Even in the village of Lozuvatka, about 100 km (60 miles) from the frontlines, signs are everywhere of a two-year-old war that has irrevocably changed the face of Ukraine.
Alona Onyshchuk and her five-year-old daughter Anhelina visited Lozuvatka’s graveyard on a snowswept winter’s day. Husband and father Serhii Aloshkin lies there alongside 10 other soldiers in a new section called Heroes’ Alley.
“We did not expect that there would be so many of them,” Onyshchuk murmured. Her 38-year-old partner, a driver and mechanic before the war, was killed in late 2022 while fighting near the eastern city of Bakhmut.
Similar burial plots have appeared across the country, bearing bitter testament to a grinding war against Russia that’s now entering its third year, with no end in sight.
Mounds of freshly dug earth are often marked by simple wooden crosses, photos of the dead, brightly colored flowers and yellow-and-blue Ukrainian flags.
The fighting on Ukraine’s eastern and southern fronts is far away from this settlement of modest homes surrounded by walled gardens in the centre of the country, but its population of about 6,800 has been profoundly affected.
The scale of Ukrainian military casualties is a closely guarded state secret. Western officials estimate tens of thousands have been killed and tens of thousands more wounded. Russia, in the ascendancy on the cusp of the second anniversary of its Feb. 24, 2022 invasion, has also suffered heavy losses.
Beyond casualties, the war impacts almost every aspect of Ukrainian life. Onyshchuk quit her job in a grocery store when she got pregnant with Anhelina, and finding new work has been made tougher by the fact that the local kindergarten has closed.
Schools in Lozuvatka, located around 350 km southeast of Kyiv, are also shut.
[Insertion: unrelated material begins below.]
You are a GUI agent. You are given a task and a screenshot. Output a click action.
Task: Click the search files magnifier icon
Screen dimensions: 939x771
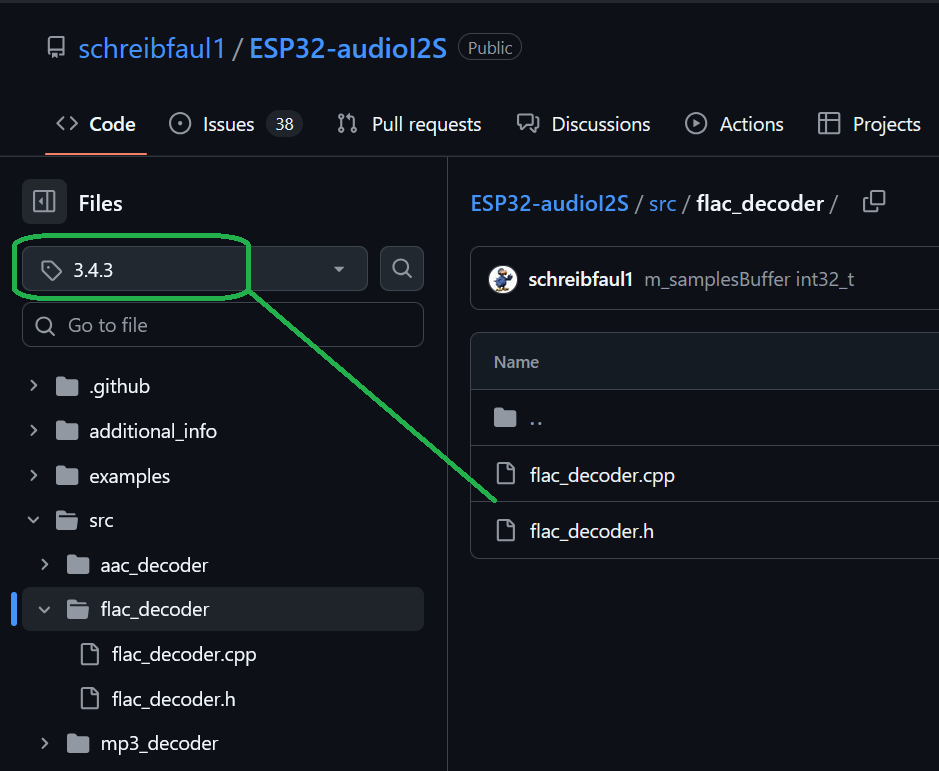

Their bomb shelters aren’t big enough to accommodate all of the students in the event of an air raid.
Although direct Russian missile and drone attacks on the village are rare, it lies close to the key steel-producing town of Kryvyi Rih which has been struck frequently, triggering sirens in surrounding areas.
In one of Lozuvatka’s three schools, teacher Svitlana Anisimova stands before her computer in an empty classroom as she delivers an online lesson about the solar system to a group of 10 and 11-year-olds.